Nell’aprile del 1954 dunque venne lanciata la prima Giulietta ma contrariamente alla consuetudine la versione berlina (in ritardo nei collaudi) venne anticipata da quella sportiva: la Giulietta Sprint. Si trattava di una magnifica coupè disegnata da Bertone ed equipaggiata con il leggendario quattro cilindri bialbero di 1.290 cm³ da 65 cavalli che resterà per anni un must della casa milanese.
Il successo fu immediato anche perché le prestazioni della vettura erano straordinarie (oltre 155 Km/h) e la Sprint divenne in tutti i sensi l’auto del boom, seguita nel 1955 dalla Giulietta berlina che ebbe altrettanto successo e risollevò le sorti dell’Alfa Romeo.
E a questo punto entra in scena il misterioso americano di cui si accennava sopra. Si tratta di Max Edwin Hoffman, ex pilota da corsa, costretto dal nazismo a lasciare l’Austria per gli Stati Uniti e divenuto in pochi anni l’importatore di riferimento per le case europee.
Profondo conoscitore del mercato, Max orienta le politiche commerciali, suggerisce specifici modelli e variazioni di stile tanto che dai suoi consigli nascono alcune tra le auto sportive più ammirate di sempre come la Porsche 356 Speedster o la Mercedes 300 SL.

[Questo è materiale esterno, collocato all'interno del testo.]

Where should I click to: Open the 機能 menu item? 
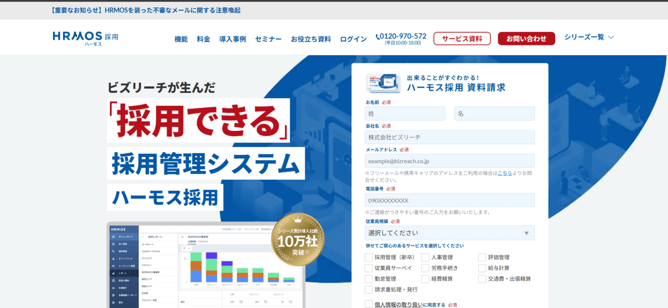click(x=181, y=39)
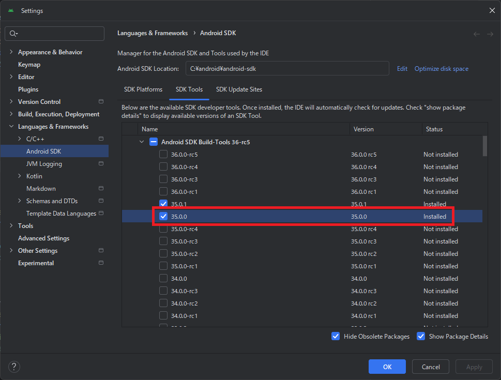Expand the Appearance & Behavior section
The image size is (501, 380).
(x=11, y=52)
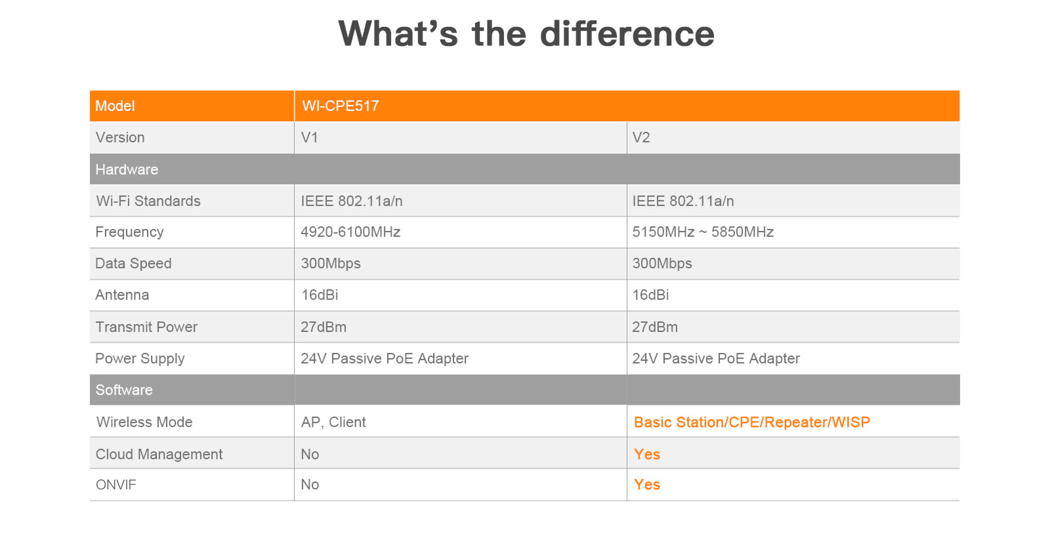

Hoffman chiede a Milano una versione spider appena subito dopo il lancio della Giulietta Sprint perché sente che quella può diventare l’auto perfetta per la Pacific Coast, Hollywood in testa. Ed è talmente convinto che si offre di acquistarne subito almeno 600 senza nemmeno vedere i disegni preliminari.
Superate le prime perplessità per una versione non prevista la dirigenza Alfa Romeo mobilita i due carrozzieri (come usava dire allora) più importanti del momento, Bertone e Pinin Farina. Alla fine, viene preferita la proposta di quest’ultimo, disegnata da Franco Martinengo, per l’elegante equilibrio delle forme, la linea semplice e filante allo stesso tempo.
La Giulietta Spider si impone subito non solo come la più bella ma anche come l’auto più prestante della sua categoria tanto che non c’è spider inglese MG o Triumph che le stia alla pari, soprattutto dopo l’introduzione della versione Veloce da 80 CV. Costa al lancio 1.700.000 lire e resta nei listini fino al 1962 quando, dopo circa 17.000 esemplari, sarà sostituita dalla Giulia Spider, praticamente la stessa vettura ma con motore 1600.
Il mito dello spider all’italiana verrà poi ripreso a livello planetario nel 1967 dalla rossa Alfa Romeo 1300 Duetto del film Il laureato, guidata da un altro americano che di cognome faceva Hoffman. Quando si dice il caso.
Treviso 17 07 2024 – grazie di questo interessantissimo contributo…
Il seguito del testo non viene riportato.